(Items listed in a dataset)
-*-

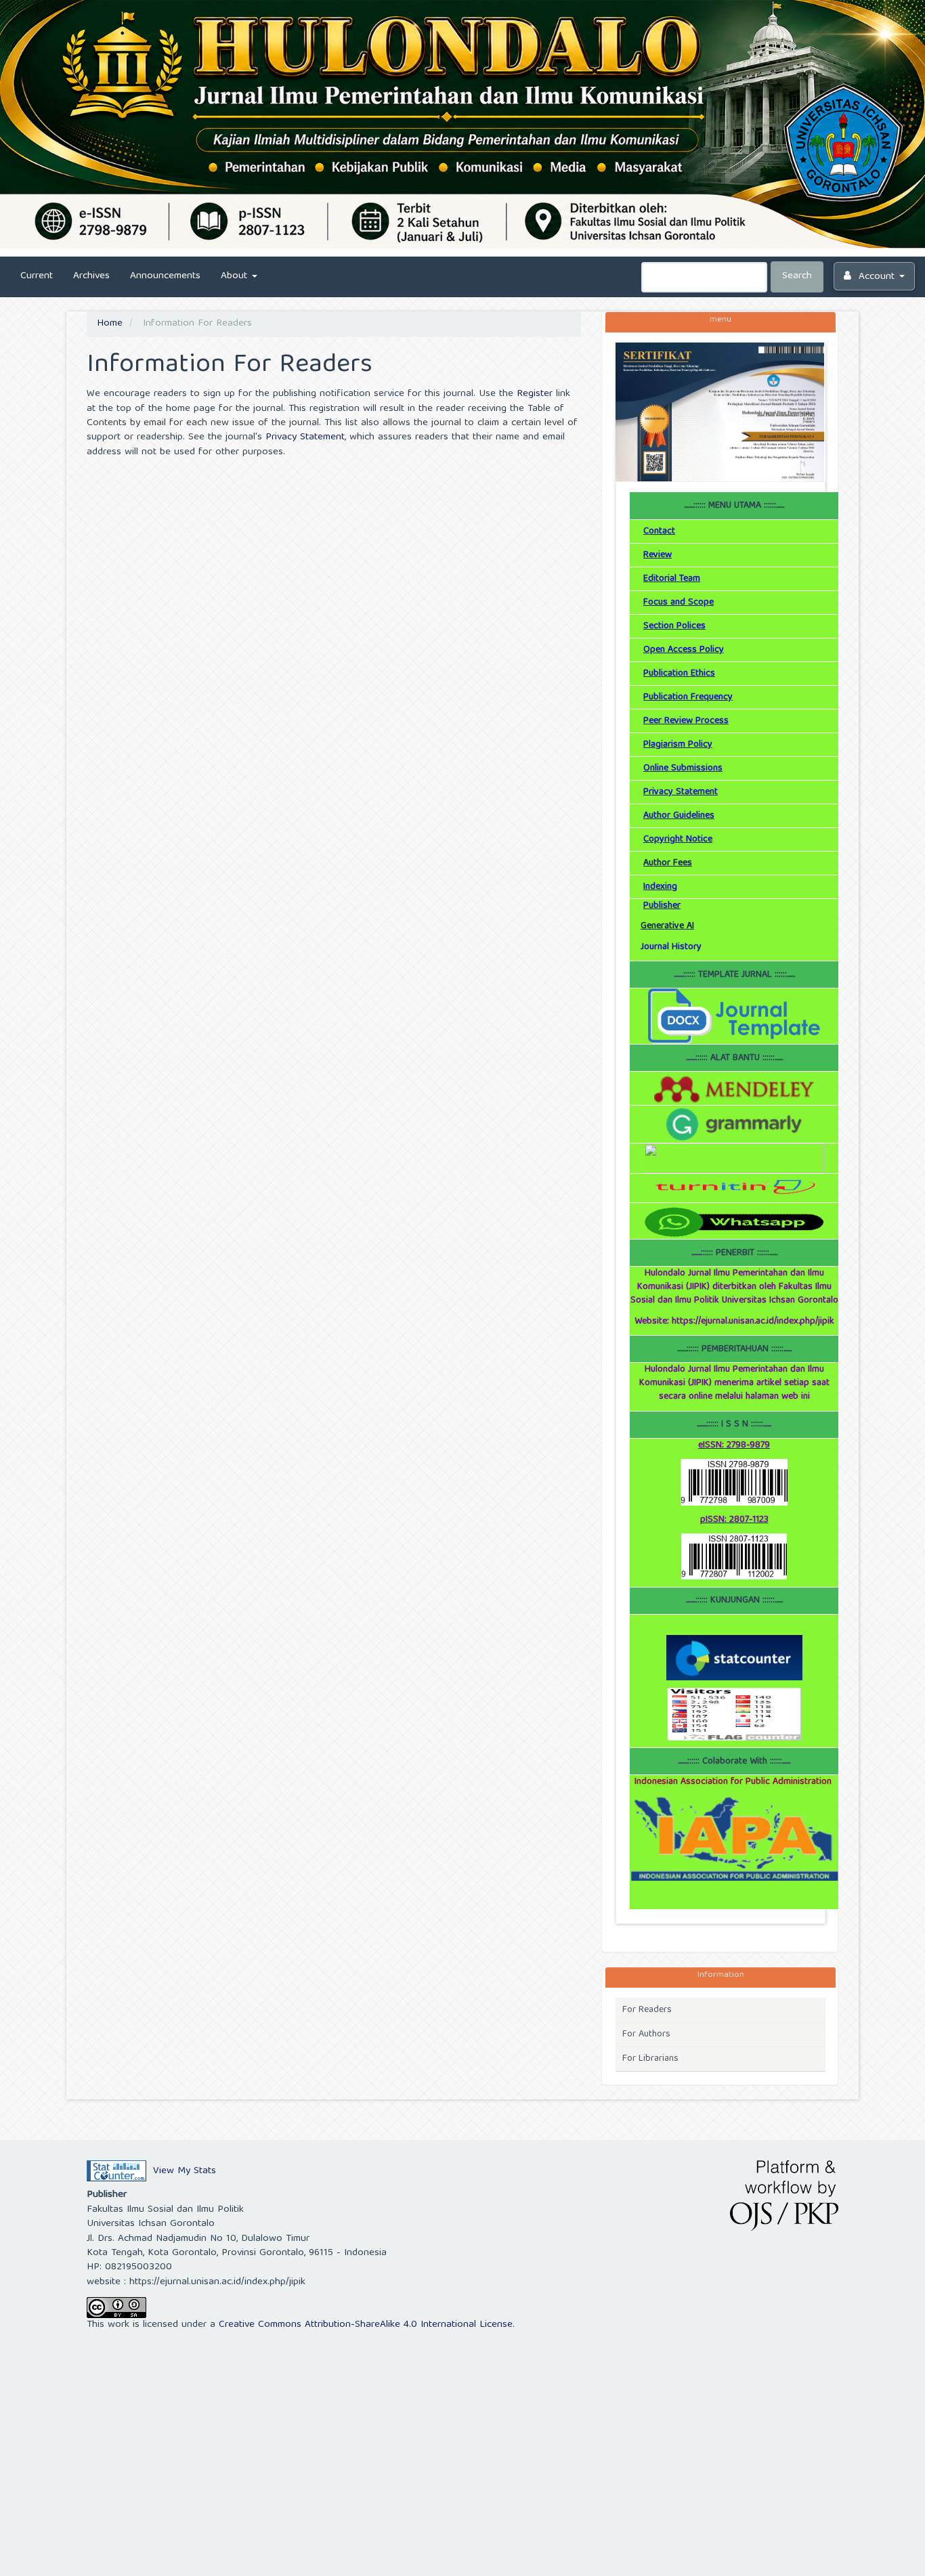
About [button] (236, 276)
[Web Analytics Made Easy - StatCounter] (116, 2171)
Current (36, 276)
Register (535, 394)
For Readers (647, 2010)
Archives (91, 276)
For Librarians (650, 2059)
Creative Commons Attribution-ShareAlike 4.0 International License (366, 2325)
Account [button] (876, 277)
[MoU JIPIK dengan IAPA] (734, 1839)
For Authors (646, 2034)
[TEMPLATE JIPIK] (734, 1016)
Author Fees (667, 863)
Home (110, 323)
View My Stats (184, 2171)
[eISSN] (734, 1483)
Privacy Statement (305, 437)
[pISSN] (734, 1556)
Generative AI (667, 926)
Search (797, 276)
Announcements (165, 276)
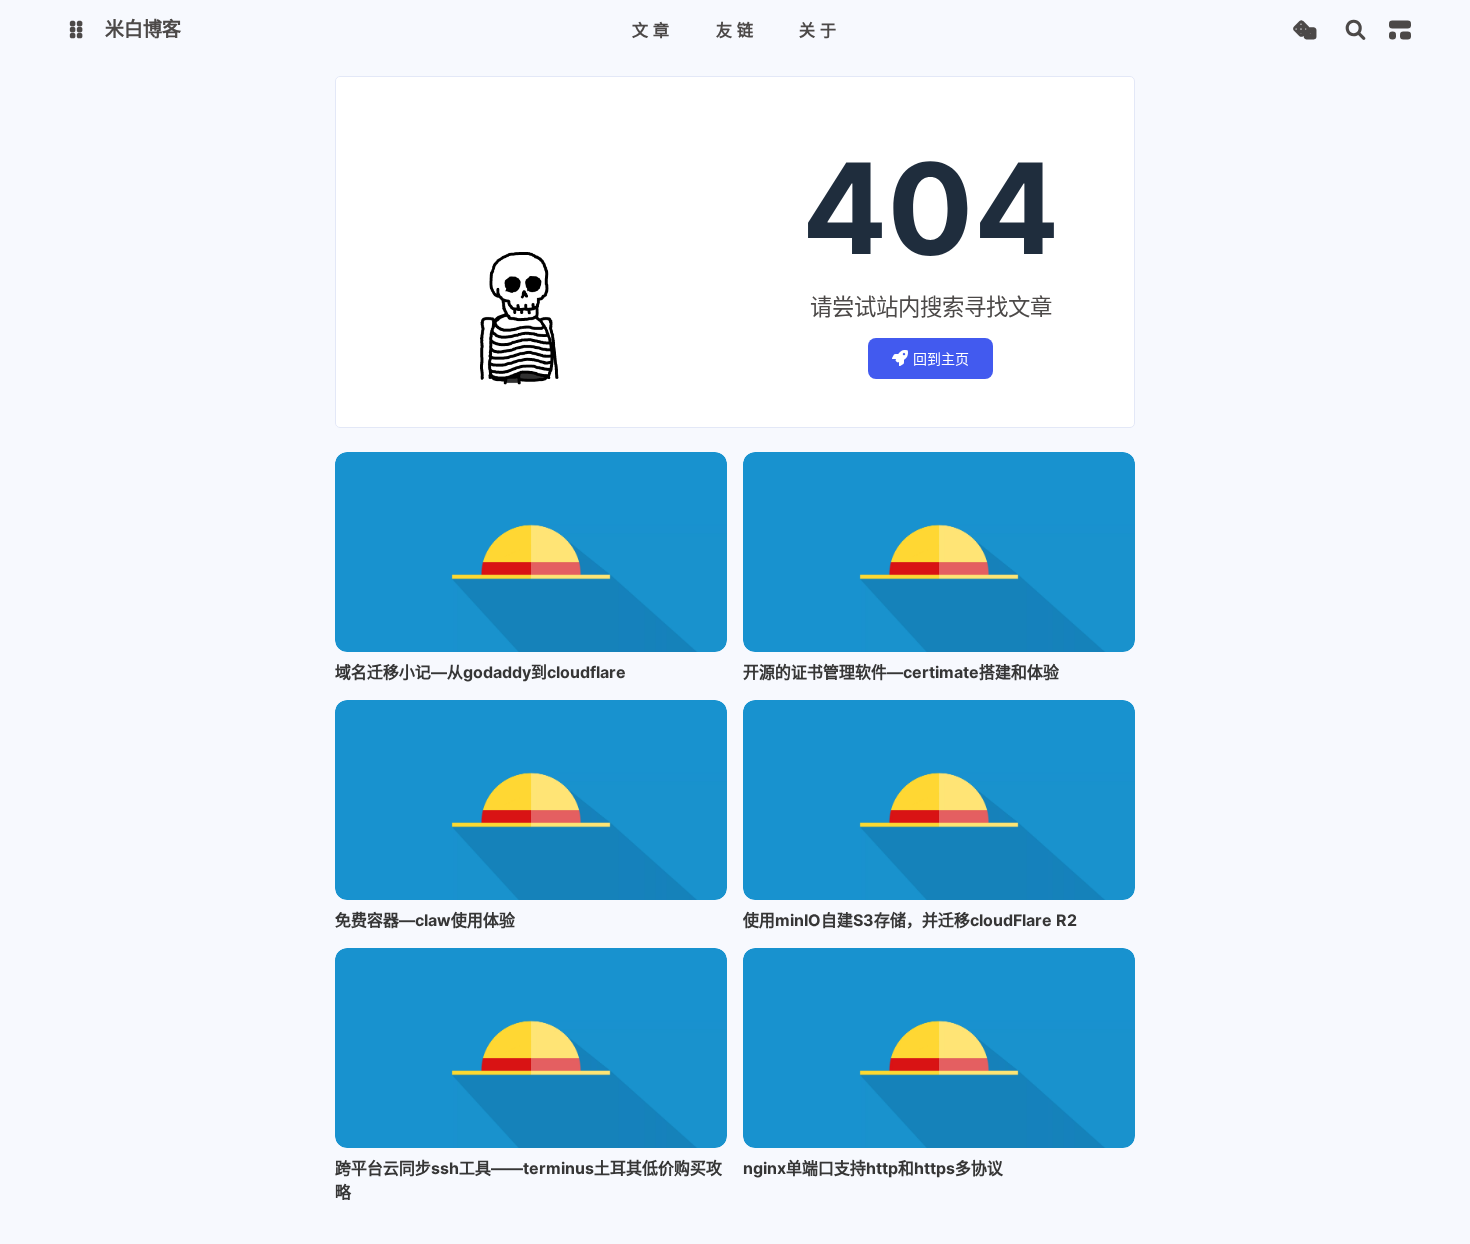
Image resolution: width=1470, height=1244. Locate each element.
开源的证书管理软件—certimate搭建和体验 (901, 672)
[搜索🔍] (1355, 30)
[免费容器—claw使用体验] (531, 800)
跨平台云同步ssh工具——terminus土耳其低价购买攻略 (528, 1180)
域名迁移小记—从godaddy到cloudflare (480, 672)
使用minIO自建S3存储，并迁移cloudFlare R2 (910, 920)
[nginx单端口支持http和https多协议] (939, 1048)
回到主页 (941, 358)
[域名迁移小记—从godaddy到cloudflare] (531, 552)
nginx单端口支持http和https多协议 (873, 1168)
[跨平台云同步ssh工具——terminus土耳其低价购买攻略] (531, 1048)
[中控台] (1400, 30)
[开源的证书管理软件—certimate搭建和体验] (939, 552)
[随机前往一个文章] (1304, 30)
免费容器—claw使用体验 (425, 920)
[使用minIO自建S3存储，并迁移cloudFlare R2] (939, 800)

-*-

Your assignment = Search the records for lines holding the word "并迁移cloudFlare", then copy each line you find.

Solution below =
使用minIO自建S3存储，并迁移cloudFlare R2 (910, 920)
[使用minIO自建S3存储，并迁移cloudFlare R2] (939, 800)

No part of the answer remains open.